The Chokecherry Rhythm

Here at 6,000 feet in the Northern Rockies, we are perhaps more sensitive to the ebb and flow of seasons. You can thrive on the cyclic rhythm of change. When spring sweeps up the flanks of the Great Divide, it can take your breath away as snow drifted ridges green up, seemingly overnight. And each change of season is a chance to reflect on our tilting journey around the sun.

Woke up this morning to a half-foot of fresh snow, heavy and wet like concrete, a welcome respite after a hot dry summer:

Slippin and sliding my way down the hill and past a patch of chokecherry shrubs (Prunus virginiana), I looked closely but could find not a single fruit left by hungry birds:

My year rolls along buoyed up in part by the rhythm of the chokecherry, from the buds and tender leaves of late April:

To the lovely, thick-scented flowers of late May and the heavy, ripe fruit of late-August:

Chokecherry was an important plant to native peoples, and well known to white culture as well.

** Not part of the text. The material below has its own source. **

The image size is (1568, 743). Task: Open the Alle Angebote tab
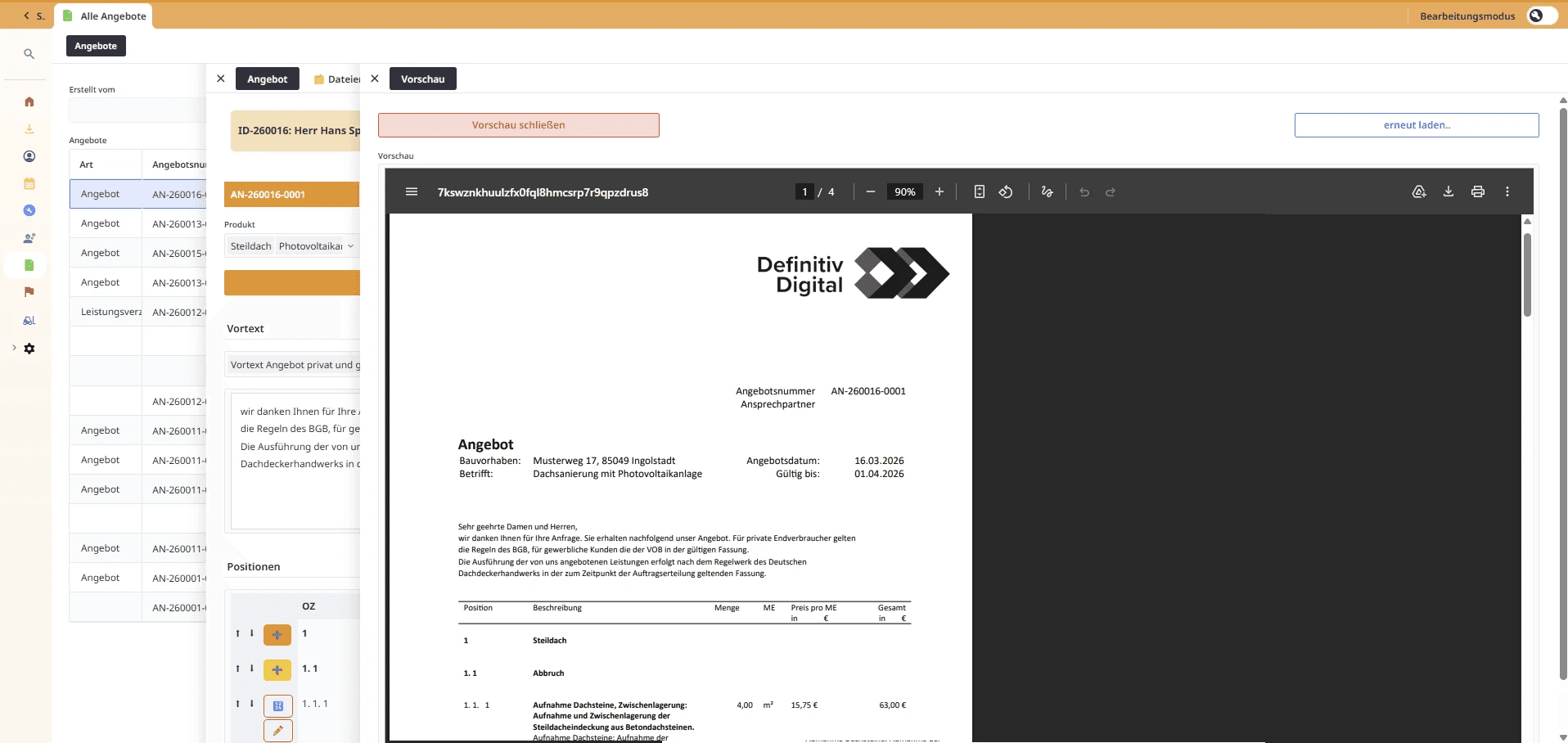tap(104, 16)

While we today look at chokecherry primarily as a source of fruit for jelly, Lewis & Clark -- like the aboriginal American peoples -- knew it as medicine. When Meriwether Lewis fell ill with intestinal cramps and fever, his men gathered chokecherry twigs from which he made a "strong black decoction of an astringent bitter tast." This brew had Lewis feeling better and able to travel the following day. Sacagawea may have had her own thoughts about this shrub, having been captured while gathering the fruits.

Thanks to the good hands of Brent and Karina Patch, I can enjoy my medicine each morning: chokecherry syurp on waffles. Despite the early snowstorm, I feel better already!